Exercise goal: Down to the last character, repeat the data that follows.
= Beginning of Section =
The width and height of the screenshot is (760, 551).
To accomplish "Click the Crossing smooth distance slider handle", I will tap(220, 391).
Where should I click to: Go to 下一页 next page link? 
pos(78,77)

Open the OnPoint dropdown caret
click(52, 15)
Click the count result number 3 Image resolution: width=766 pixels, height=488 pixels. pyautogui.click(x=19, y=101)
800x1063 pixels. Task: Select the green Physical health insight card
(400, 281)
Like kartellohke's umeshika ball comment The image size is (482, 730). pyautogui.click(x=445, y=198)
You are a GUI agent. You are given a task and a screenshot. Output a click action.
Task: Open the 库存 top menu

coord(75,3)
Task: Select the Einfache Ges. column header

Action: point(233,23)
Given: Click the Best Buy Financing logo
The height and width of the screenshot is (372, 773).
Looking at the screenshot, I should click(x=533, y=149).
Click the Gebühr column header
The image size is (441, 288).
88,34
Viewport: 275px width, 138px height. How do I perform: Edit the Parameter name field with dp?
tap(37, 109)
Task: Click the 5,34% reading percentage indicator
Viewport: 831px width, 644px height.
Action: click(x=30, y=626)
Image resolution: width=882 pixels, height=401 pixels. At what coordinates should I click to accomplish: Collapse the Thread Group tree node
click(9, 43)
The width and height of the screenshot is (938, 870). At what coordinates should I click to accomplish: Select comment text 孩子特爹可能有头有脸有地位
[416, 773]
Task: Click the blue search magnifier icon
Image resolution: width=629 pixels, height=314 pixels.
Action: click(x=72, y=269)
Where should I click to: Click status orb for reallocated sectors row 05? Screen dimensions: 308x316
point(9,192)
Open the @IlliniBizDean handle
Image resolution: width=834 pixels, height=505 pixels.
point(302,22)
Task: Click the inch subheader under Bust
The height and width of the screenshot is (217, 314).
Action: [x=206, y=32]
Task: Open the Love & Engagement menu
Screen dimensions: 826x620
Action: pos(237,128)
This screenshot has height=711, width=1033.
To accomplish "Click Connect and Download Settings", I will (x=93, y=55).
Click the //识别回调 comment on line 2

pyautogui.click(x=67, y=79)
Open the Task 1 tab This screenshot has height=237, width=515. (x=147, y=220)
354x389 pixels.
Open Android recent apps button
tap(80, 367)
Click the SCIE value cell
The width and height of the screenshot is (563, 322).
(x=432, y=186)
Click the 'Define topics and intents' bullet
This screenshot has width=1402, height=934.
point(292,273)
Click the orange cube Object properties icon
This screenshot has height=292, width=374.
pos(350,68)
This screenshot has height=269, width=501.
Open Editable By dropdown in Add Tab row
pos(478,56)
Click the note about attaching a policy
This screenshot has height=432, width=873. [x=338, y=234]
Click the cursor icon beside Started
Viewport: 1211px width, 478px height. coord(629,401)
= End of Section =
Task response:
The width and height of the screenshot is (760, 551).
To accomplish "Click the Crossing smooth distance slider handle", I will tap(220, 391).
Where should I click to: Go to 下一页 next page link? 
pos(78,77)

Open the OnPoint dropdown caret
click(52, 15)
Click the count result number 3 Image resolution: width=766 pixels, height=488 pixels. pyautogui.click(x=19, y=101)
800x1063 pixels. Task: Select the green Physical health insight card
(400, 281)
Like kartellohke's umeshika ball comment The image size is (482, 730). pyautogui.click(x=445, y=198)
You are a GUI agent. You are given a task and a screenshot. Output a click action.
Task: Open the 库存 top menu

coord(75,3)
Task: Select the Einfache Ges. column header

Action: point(233,23)
Given: Click the Best Buy Financing logo
The height and width of the screenshot is (372, 773).
Looking at the screenshot, I should click(x=533, y=149).
Click the Gebühr column header
The image size is (441, 288).
88,34
Viewport: 275px width, 138px height. How do I perform: Edit the Parameter name field with dp?
tap(37, 109)
Task: Click the 5,34% reading percentage indicator
Viewport: 831px width, 644px height.
Action: click(x=30, y=626)
Image resolution: width=882 pixels, height=401 pixels. At what coordinates should I click to accomplish: Collapse the Thread Group tree node
click(9, 43)
The width and height of the screenshot is (938, 870). At what coordinates should I click to accomplish: Select comment text 孩子特爹可能有头有脸有地位
[416, 773]
Task: Click the blue search magnifier icon
Image resolution: width=629 pixels, height=314 pixels.
Action: click(x=72, y=269)
Where should I click to: Click status orb for reallocated sectors row 05? Screen dimensions: 308x316
point(9,192)
Open the @IlliniBizDean handle
Image resolution: width=834 pixels, height=505 pixels.
point(302,22)
Task: Click the inch subheader under Bust
The height and width of the screenshot is (217, 314).
Action: [x=206, y=32]
Task: Open the Love & Engagement menu
Screen dimensions: 826x620
Action: pos(237,128)
This screenshot has height=711, width=1033.
To accomplish "Click Connect and Download Settings", I will (x=93, y=55).
Click the //识别回调 comment on line 2

pyautogui.click(x=67, y=79)
Open the Task 1 tab This screenshot has height=237, width=515. (x=147, y=220)
354x389 pixels.
Open Android recent apps button
tap(80, 367)
Click the SCIE value cell
The width and height of the screenshot is (563, 322).
(x=432, y=186)
Click the 'Define topics and intents' bullet
This screenshot has width=1402, height=934.
point(292,273)
Click the orange cube Object properties icon
This screenshot has height=292, width=374.
pos(350,68)
This screenshot has height=269, width=501.
Open Editable By dropdown in Add Tab row
pos(478,56)
Click the note about attaching a policy
This screenshot has height=432, width=873. [x=338, y=234]
Click the cursor icon beside Started
Viewport: 1211px width, 478px height. coord(629,401)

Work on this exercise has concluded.